Calibrating of a Simulation Model to Predict the Flexural Capacity of Pre-Stressed Concrete Beams

Abstract

Simulation models based on finite elements are currently indispensable tools for predicting the structural behavior of both reinforced and pre-stressed concrete elements. This work develops a simulation model of structural linear elements of pre-stressed concrete, using the finite element method (FEM). The main aim was to calibrate the model to predict the flexural capacity of structural elements, and so be able to undertake a double optimization through the design and the resistant behavior of the elements.

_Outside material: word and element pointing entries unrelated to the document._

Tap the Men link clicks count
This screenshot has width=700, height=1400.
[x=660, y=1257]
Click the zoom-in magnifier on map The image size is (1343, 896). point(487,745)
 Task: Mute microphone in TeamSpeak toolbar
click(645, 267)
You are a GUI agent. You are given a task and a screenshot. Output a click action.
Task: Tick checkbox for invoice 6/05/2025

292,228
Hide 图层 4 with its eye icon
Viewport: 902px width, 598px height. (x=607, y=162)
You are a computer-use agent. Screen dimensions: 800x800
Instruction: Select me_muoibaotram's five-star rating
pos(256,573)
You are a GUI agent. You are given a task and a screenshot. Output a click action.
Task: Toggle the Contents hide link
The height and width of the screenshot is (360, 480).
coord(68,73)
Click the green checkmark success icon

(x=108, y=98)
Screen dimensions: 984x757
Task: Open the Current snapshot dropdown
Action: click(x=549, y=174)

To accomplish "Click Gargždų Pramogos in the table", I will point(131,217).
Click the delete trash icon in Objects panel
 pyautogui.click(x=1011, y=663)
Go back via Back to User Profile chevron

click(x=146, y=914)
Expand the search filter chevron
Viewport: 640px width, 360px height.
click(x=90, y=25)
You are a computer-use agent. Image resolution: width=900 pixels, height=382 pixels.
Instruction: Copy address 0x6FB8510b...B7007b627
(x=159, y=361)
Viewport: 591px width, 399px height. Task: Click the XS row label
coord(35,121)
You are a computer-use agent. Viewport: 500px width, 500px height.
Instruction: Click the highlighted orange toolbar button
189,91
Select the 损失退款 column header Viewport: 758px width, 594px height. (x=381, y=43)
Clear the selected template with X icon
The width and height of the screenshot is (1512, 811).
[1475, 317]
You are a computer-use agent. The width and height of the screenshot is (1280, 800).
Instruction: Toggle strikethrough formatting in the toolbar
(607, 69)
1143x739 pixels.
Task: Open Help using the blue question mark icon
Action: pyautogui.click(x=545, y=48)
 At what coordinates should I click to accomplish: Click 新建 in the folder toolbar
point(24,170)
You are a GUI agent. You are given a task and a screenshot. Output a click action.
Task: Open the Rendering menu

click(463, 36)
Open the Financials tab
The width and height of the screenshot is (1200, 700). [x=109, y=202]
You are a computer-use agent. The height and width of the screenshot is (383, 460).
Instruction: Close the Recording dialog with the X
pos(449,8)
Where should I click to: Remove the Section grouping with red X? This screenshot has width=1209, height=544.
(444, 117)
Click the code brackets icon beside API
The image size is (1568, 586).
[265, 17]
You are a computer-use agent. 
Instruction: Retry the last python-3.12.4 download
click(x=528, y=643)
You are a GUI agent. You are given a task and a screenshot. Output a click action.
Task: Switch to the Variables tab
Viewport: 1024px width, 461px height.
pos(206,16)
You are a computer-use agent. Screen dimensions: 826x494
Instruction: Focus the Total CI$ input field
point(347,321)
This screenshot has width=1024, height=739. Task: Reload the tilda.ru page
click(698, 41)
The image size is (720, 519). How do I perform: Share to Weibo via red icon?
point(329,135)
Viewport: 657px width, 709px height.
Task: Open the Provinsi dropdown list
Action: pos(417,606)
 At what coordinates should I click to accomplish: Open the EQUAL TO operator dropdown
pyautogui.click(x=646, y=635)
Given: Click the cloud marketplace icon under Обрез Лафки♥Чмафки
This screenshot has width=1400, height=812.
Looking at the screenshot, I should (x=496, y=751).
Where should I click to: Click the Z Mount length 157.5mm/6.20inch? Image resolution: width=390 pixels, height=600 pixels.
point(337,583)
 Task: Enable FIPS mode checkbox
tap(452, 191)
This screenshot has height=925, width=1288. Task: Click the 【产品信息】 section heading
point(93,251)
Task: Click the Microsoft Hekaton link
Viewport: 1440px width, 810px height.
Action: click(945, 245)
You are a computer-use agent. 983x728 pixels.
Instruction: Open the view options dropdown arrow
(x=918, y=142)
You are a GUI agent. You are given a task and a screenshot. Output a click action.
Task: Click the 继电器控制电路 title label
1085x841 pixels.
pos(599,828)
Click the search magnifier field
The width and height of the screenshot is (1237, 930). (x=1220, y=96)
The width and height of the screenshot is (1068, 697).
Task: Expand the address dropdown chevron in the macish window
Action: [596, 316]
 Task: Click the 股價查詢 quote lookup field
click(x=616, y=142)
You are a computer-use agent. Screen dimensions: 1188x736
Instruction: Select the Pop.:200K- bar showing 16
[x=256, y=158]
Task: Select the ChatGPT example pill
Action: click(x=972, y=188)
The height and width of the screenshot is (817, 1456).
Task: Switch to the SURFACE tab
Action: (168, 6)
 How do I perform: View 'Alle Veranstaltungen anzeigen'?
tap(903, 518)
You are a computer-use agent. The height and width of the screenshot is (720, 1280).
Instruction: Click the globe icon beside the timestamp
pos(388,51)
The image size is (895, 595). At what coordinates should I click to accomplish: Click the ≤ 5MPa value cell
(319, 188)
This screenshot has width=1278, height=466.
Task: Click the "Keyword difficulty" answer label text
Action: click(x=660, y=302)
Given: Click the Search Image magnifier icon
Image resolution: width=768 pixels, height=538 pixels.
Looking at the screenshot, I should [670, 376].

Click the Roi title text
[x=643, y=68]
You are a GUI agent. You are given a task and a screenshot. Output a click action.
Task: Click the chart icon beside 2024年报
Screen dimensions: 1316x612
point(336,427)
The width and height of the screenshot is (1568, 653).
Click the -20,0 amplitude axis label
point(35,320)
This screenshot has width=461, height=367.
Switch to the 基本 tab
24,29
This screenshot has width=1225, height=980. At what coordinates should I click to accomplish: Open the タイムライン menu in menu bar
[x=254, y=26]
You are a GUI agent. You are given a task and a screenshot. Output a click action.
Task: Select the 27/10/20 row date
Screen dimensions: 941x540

Different flexural experiments were conducted in laboratory conditions on real concrete elements of different types (pre-stressed joist and tubular pre-stressed joist). In parallel, the same structural elements were analyzed by MEF simulation to calibrate the model to the real experiments. FEM analysis was performed using the ATENA software developed by Červenka Consulting (Czech Republic), especially recommended for the analysis of structural concrete elements using non-linear methods. The model was calibrated using the results obtained in real load test experiments obtained in a loading frame of 500 kN capacity. The calibration analysis shows a good fit of the results to the actual test experiments, obtaining average errors of 6% in the analysis–experiment comparison. The results of the simulation suggest that to obtain the optimum strength levels for the different typologies analyzed, it is essential to control the pre-stressing losses in the manufacturing process of the joist. The flexural capacity of all elements can be increased by around 20–30% when the real pre-stressing losses are fitted to the theoretical ones estimated.